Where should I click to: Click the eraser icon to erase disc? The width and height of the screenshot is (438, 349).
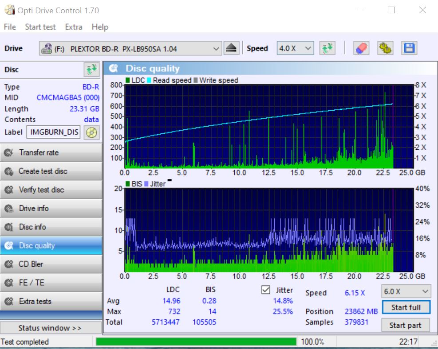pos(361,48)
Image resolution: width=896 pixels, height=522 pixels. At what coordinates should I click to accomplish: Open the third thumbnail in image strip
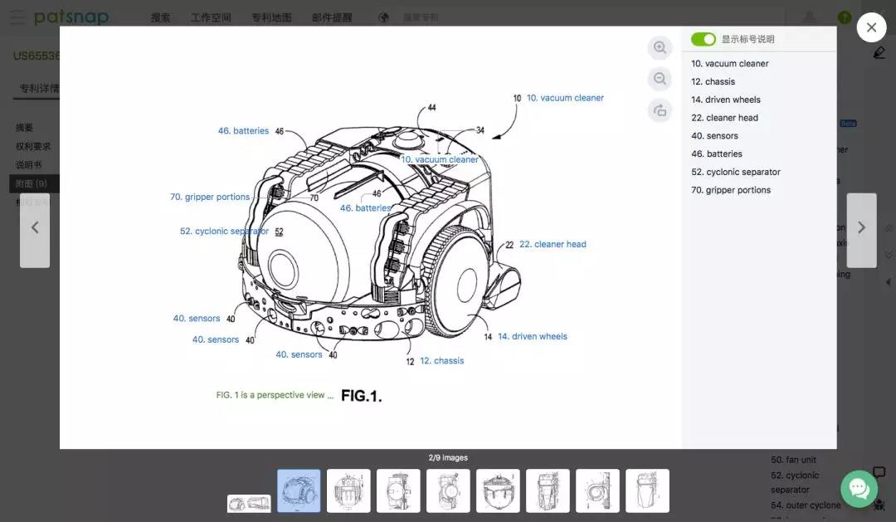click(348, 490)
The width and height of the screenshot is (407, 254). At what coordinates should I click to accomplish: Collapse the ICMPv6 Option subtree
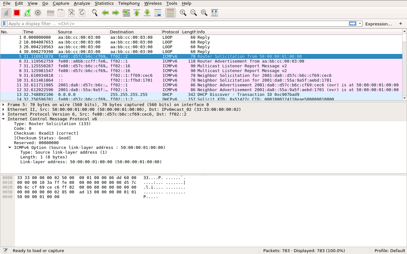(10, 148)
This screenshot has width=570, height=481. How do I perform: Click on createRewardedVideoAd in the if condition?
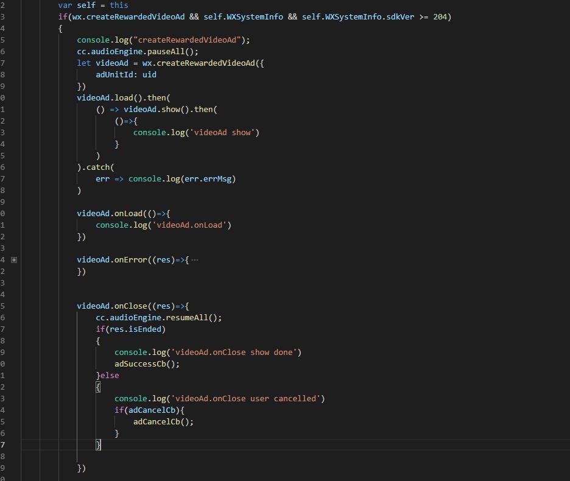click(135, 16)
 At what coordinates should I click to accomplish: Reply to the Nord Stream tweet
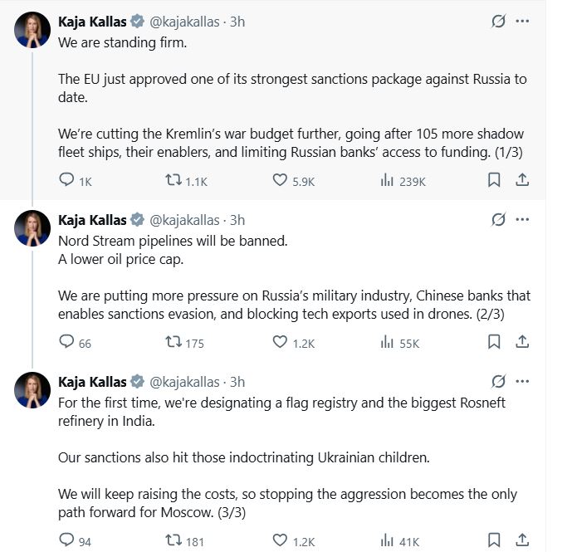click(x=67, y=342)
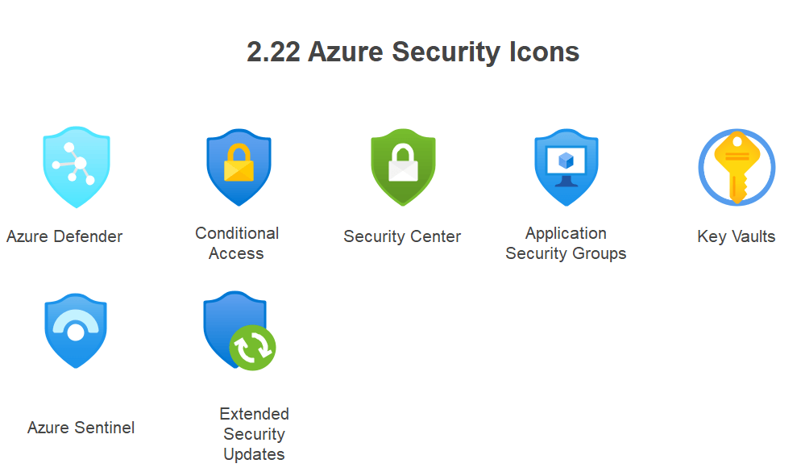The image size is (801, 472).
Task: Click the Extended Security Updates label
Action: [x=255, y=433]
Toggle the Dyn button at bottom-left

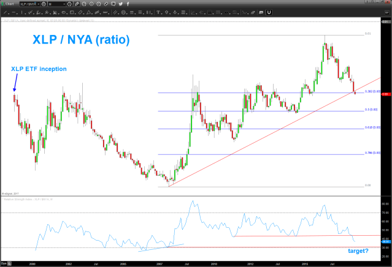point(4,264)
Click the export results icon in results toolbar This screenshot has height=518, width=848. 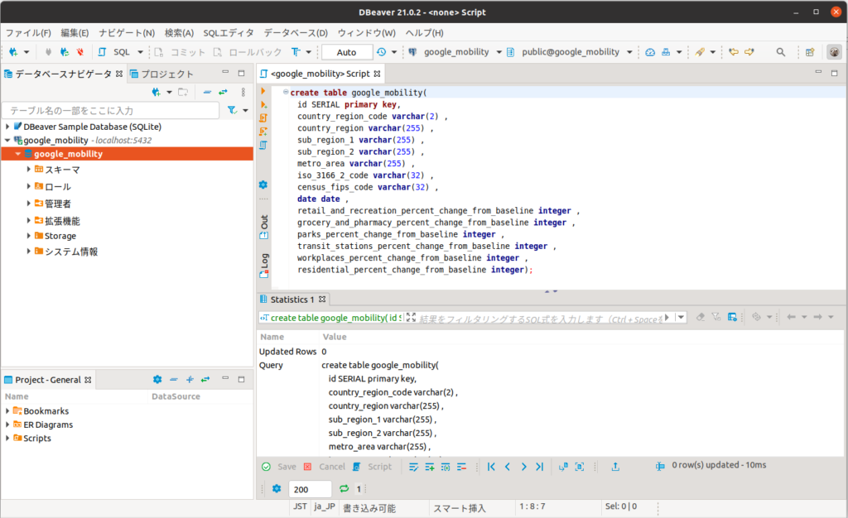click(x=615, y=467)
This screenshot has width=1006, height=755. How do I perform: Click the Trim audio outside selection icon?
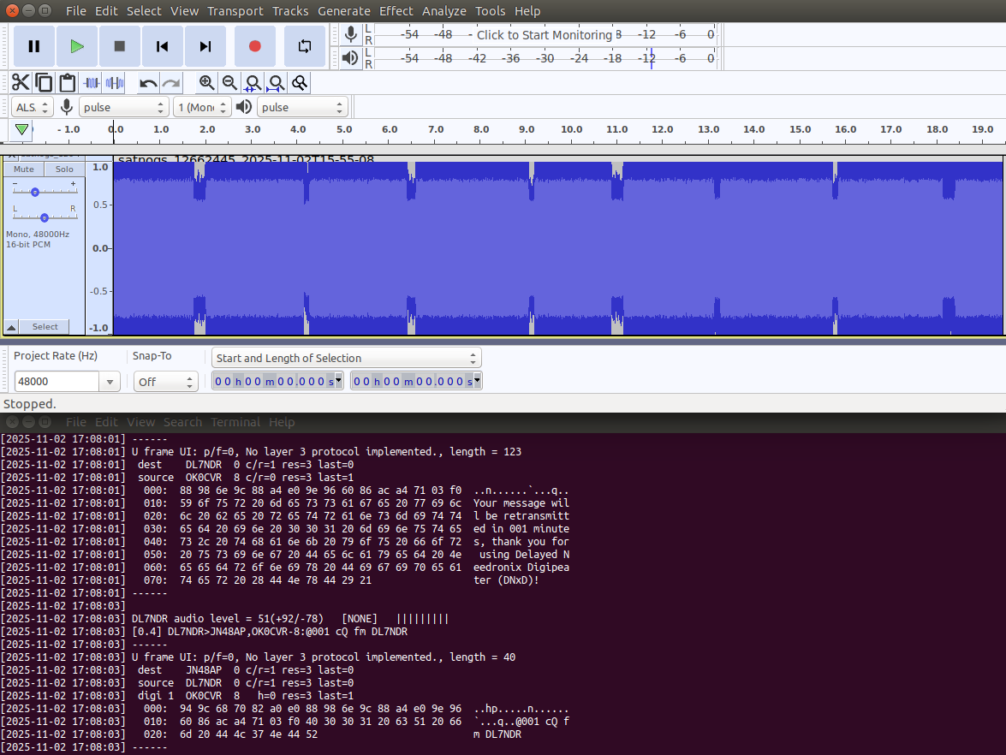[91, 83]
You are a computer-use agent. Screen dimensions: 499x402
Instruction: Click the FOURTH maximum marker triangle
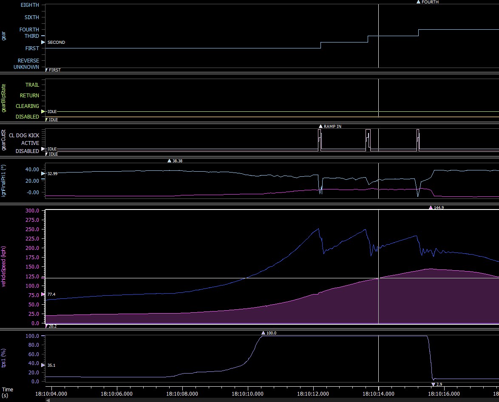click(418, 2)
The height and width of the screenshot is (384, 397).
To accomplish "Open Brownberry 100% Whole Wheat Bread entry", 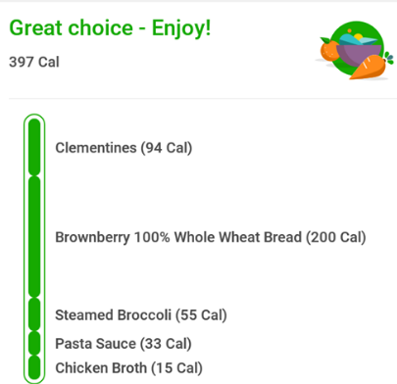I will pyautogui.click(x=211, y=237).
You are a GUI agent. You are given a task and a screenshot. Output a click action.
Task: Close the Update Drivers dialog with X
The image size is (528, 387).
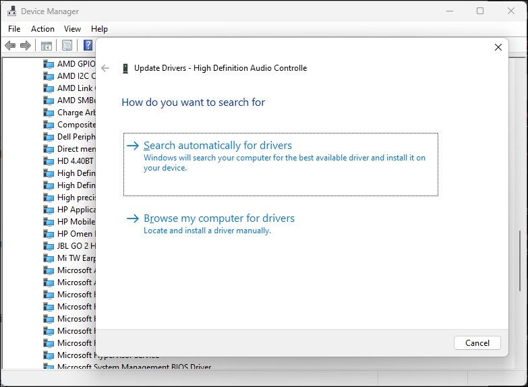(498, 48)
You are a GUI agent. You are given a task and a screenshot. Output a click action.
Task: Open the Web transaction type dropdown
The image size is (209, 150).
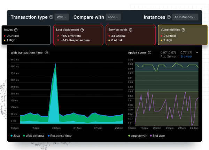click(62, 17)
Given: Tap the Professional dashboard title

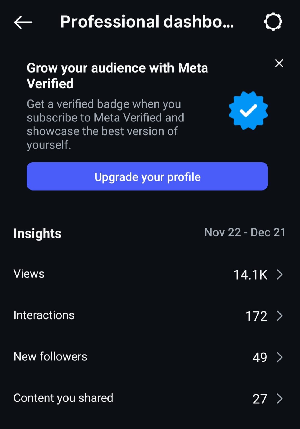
- - - - -
» **ASSIGNMENT**
Line by line and exactly, reproduce the span from the line with "Task: Close the Update Drivers dialog with X" through the end of the data above, both ends included, with pictures left out.

» **EXPECTED ANSWER**
Task: Close the Update Drivers dialog with X
The image size is (528, 387).
(498, 48)
You are a GUI agent. You are given a task and a screenshot. Output a click action.
Task: Open the Web transaction type dropdown
The image size is (209, 150).
click(62, 17)
Given: Tap the Professional dashboard title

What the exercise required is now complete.